Joan: What are you working on now?
Maryann: Right now I am trying to finish the second book in the series, Stalking Season. It's close, just a few chapters to go. I am also sending queries to agents for the humorous memoir I finished this year. A Dead Tomato Plant and a Paycheck is based on a humor column I used to write when I was known as the Erma Bombeck of Plano, Texas.
Joan: What do you now know that you wish you'd known when you started?
Maryann: Now I know how to separate the work from my ego, and it would have been helpful to be able to do that in the beginning. In newspaper and magazine work the rejections can come swift and heavy, and I really had to work to make myself send out another query when I'd get a rejection. Now I am much more pragmatic about it. Already I have received seven rejections on the memoir, but I have a list of agents to try and a new query goes out the same day I receive a "no thanks".

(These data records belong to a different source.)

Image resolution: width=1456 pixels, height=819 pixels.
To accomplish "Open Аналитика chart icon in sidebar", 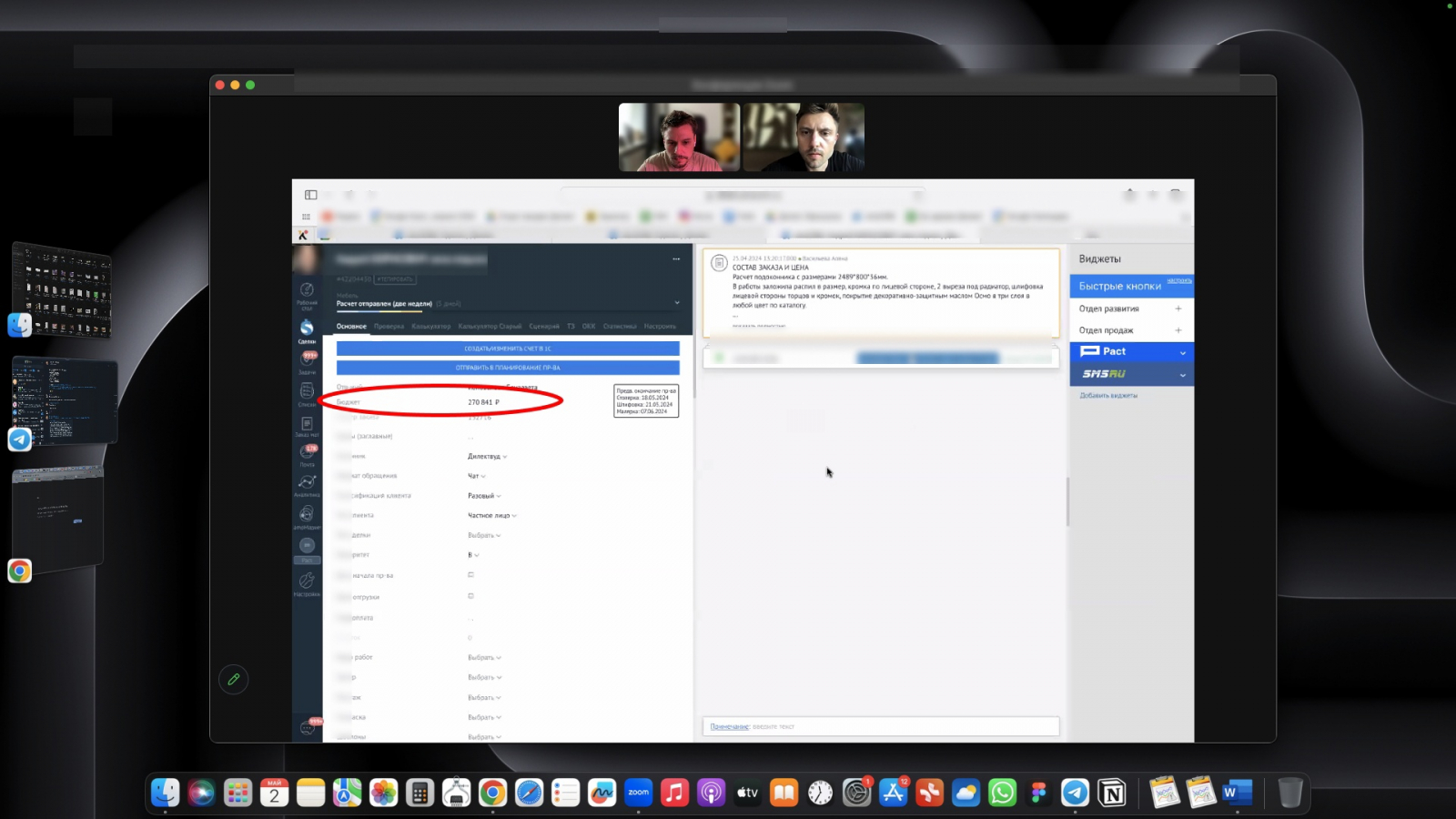I will point(307,483).
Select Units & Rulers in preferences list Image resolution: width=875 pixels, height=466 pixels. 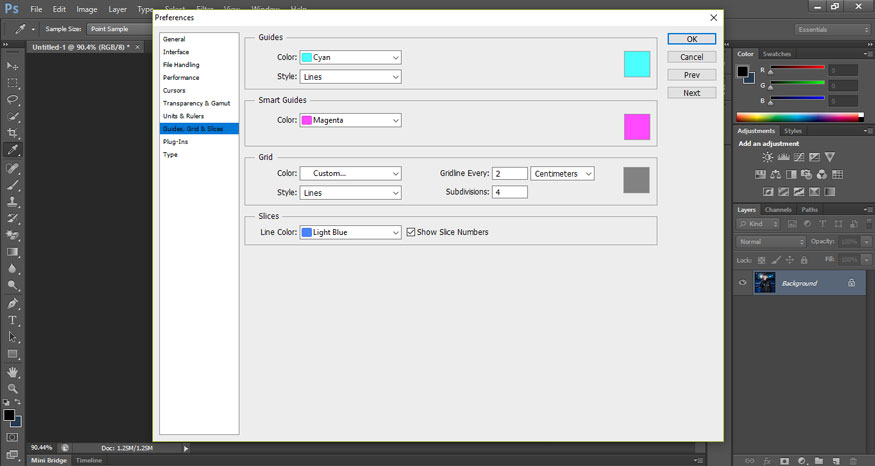coord(186,116)
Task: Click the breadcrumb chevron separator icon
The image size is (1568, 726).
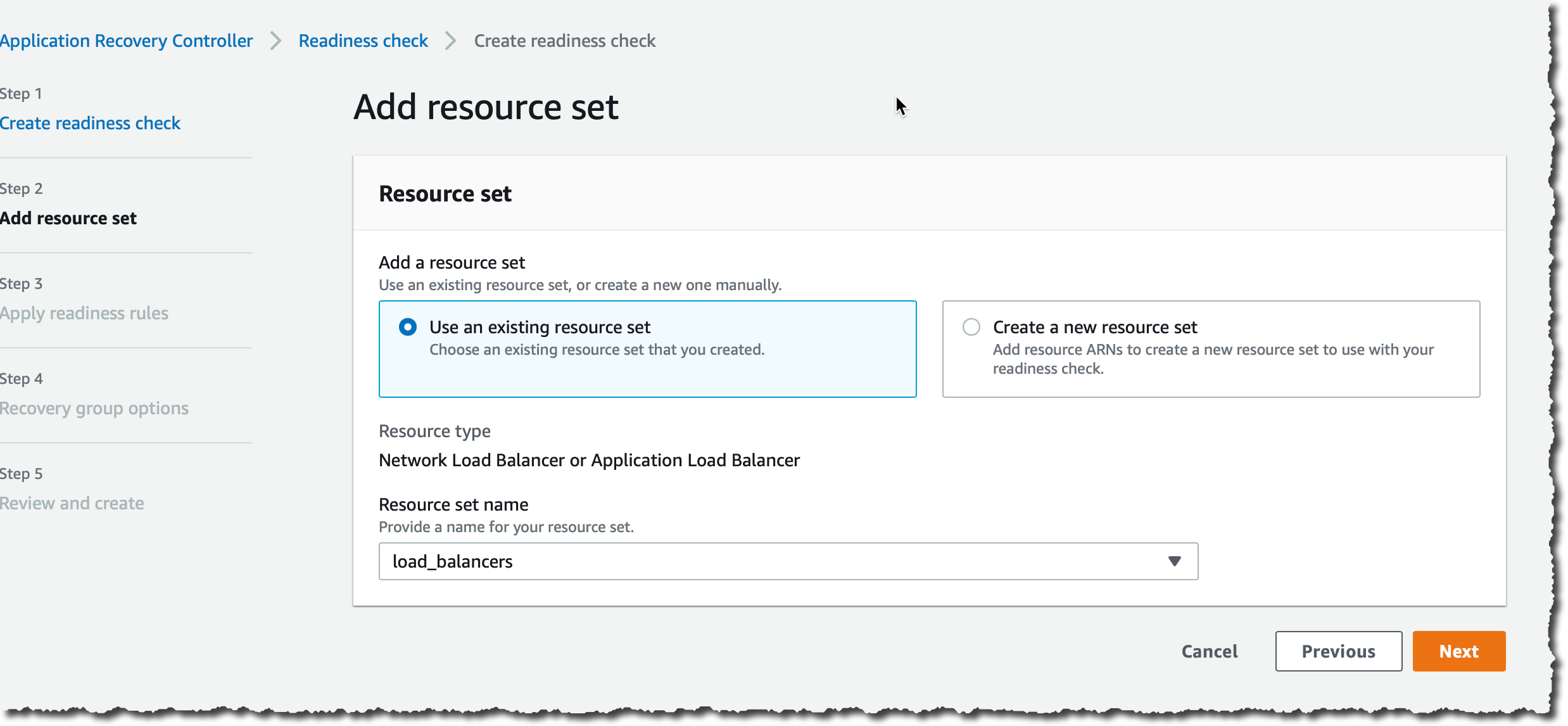Action: (275, 41)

Joan: What's the best thing about writing?
Maryann: One of the things I love most about writing is the magic that happens on the paper or the screen when the writing is going well. Some writing sessions I start out with a rough idea of what I want to happen in this particular scene, then one of my characters surprises me. Sometimes the surprise is much better than what I had planned and I almost want to stand up and cheer.
Joan: What's the worst thing about writing?
Maryann: Editing and rewriting. Need I say more? Bring on the chocolate.
Joan: Do you have writing goals? If so, would you share some with us?
Maryann: New York Times best-seller list. Pulitzer Prize. National Book Award. Academy Award for the screenplay for Open Season. Seriously, I was just reminded in another interview that it would be good to have One Small Victory available in paperback, so that is one of the goals I would like to accomplish soon.
Joan: What advice would you give someone just starting out?
Maryann: One of the main things I like to share with new writers is the advice, "never give up." More success stories evolve out of tenacity than talent, and too many good writers give up when the marketing gets too difficult. It is also important to read and write and read and write, and not necessarily in just one genre or category. You learn a lot about craft by reading many different books and paying attention to what makes them engaging.
Joan: What's the one thing no interviewer has ever asked you about that you'd like to discuss here?
Maryann: My garden and how much working around growing things feeds my soul. I think all artists need to feed the creative spirit within and it needs to be daily nutrition. I get mine every morning.
The Last Word
Joan: Is there anything else you'd like to tell us about anything?
Maryann: I just want to thank you so much for this opportunity to share my story with your readers. It is always so much fun to do these interviews, and I hope the readers enjoy this time together.